- [What the task requires]: Copy the records word for word, starting at the line containing "Launch 实时屏幕 real-time screen tool" and ending at the line containing "coord(376,16)", with both of those lines included. Omit the pictures from your copy.

- [Input material]:
---
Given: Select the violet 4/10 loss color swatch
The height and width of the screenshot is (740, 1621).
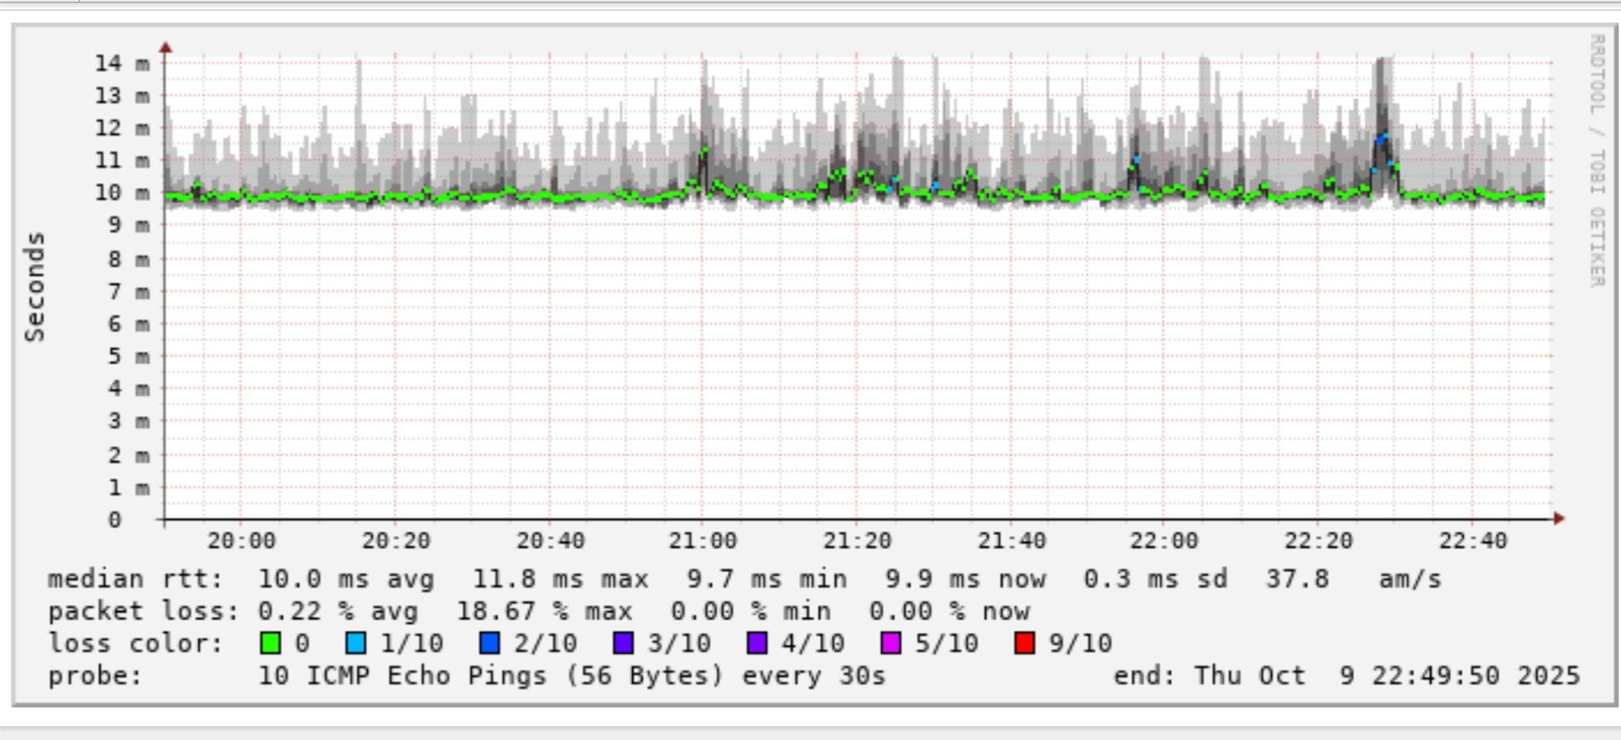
---
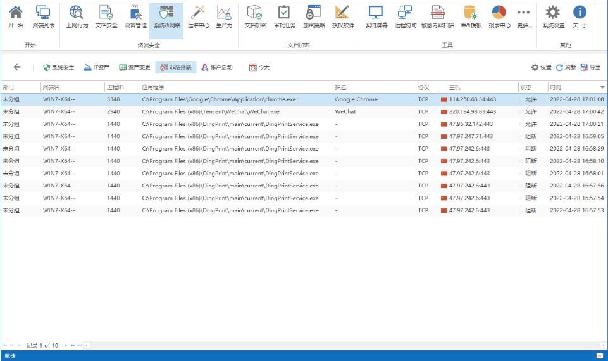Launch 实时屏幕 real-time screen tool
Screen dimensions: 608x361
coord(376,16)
---
- [Reply to the exercise]:
Launch 实时屏幕 real-time screen tool
Screen dimensions: 608x361
coord(376,16)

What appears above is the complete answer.